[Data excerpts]
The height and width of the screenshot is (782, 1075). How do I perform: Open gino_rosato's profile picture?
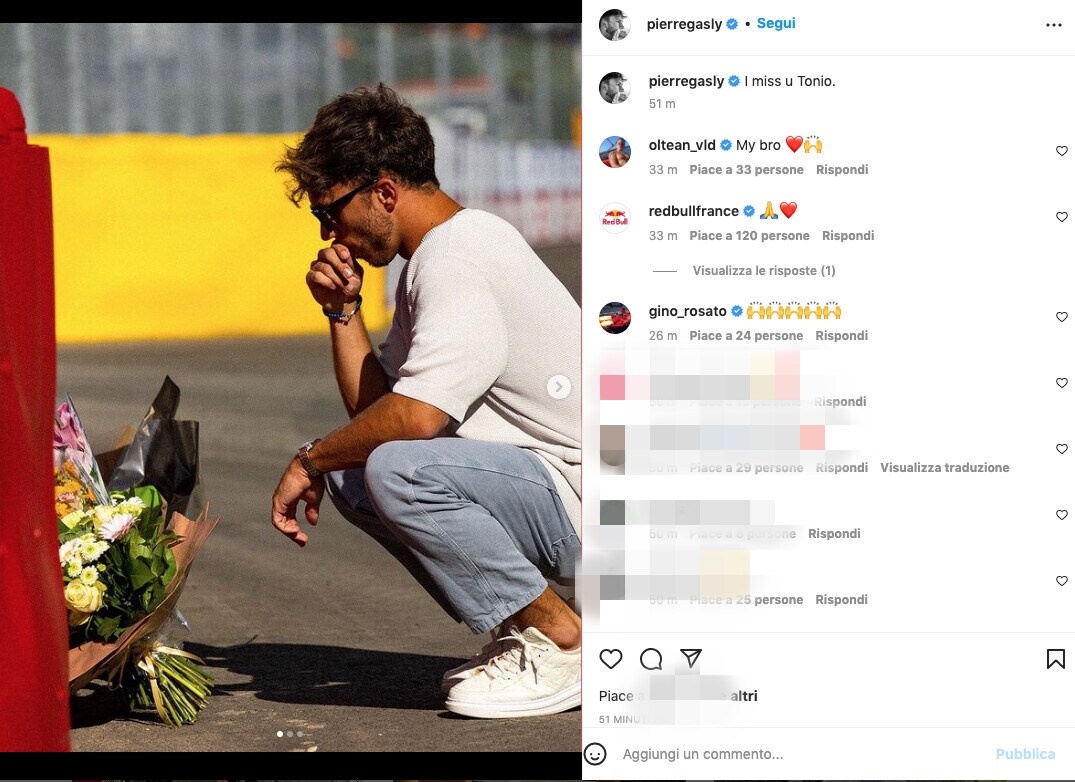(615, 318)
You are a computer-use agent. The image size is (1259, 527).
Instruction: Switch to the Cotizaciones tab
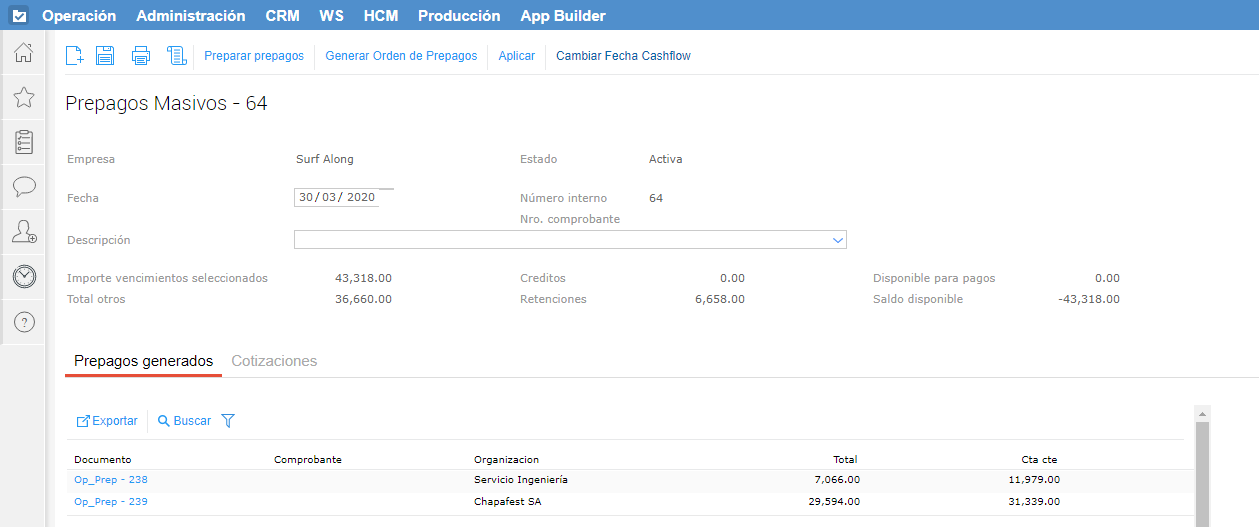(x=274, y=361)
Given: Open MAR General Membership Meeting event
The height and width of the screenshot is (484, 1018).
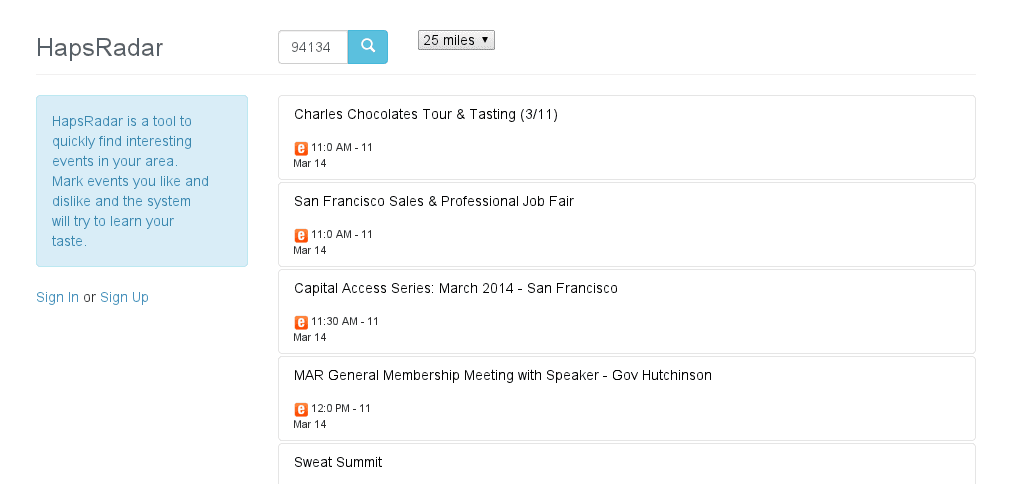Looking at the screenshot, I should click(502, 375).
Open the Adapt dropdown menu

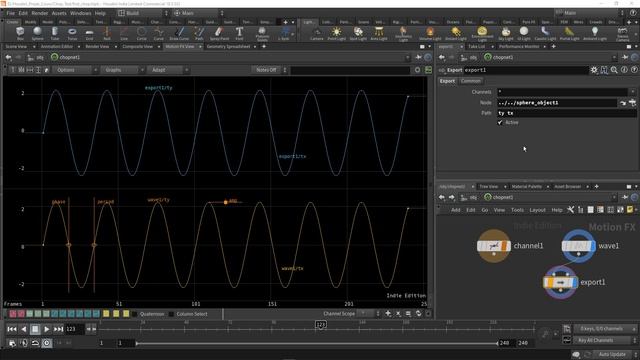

_Exercise details_
Each record needs to be reproduced exactly, and no image should be carried over.

_Task response_
The height and width of the screenshot is (782, 1075). How do I perform: Open gino_rosato's profile picture?
(615, 318)
You are a computer-use agent. The image size is (1259, 527).
Instruction: Switch to the Cotizaciones tab
(x=274, y=361)
Given: Open MAR General Membership Meeting event
The height and width of the screenshot is (484, 1018).
Looking at the screenshot, I should click(502, 375).
Open the Adapt dropdown menu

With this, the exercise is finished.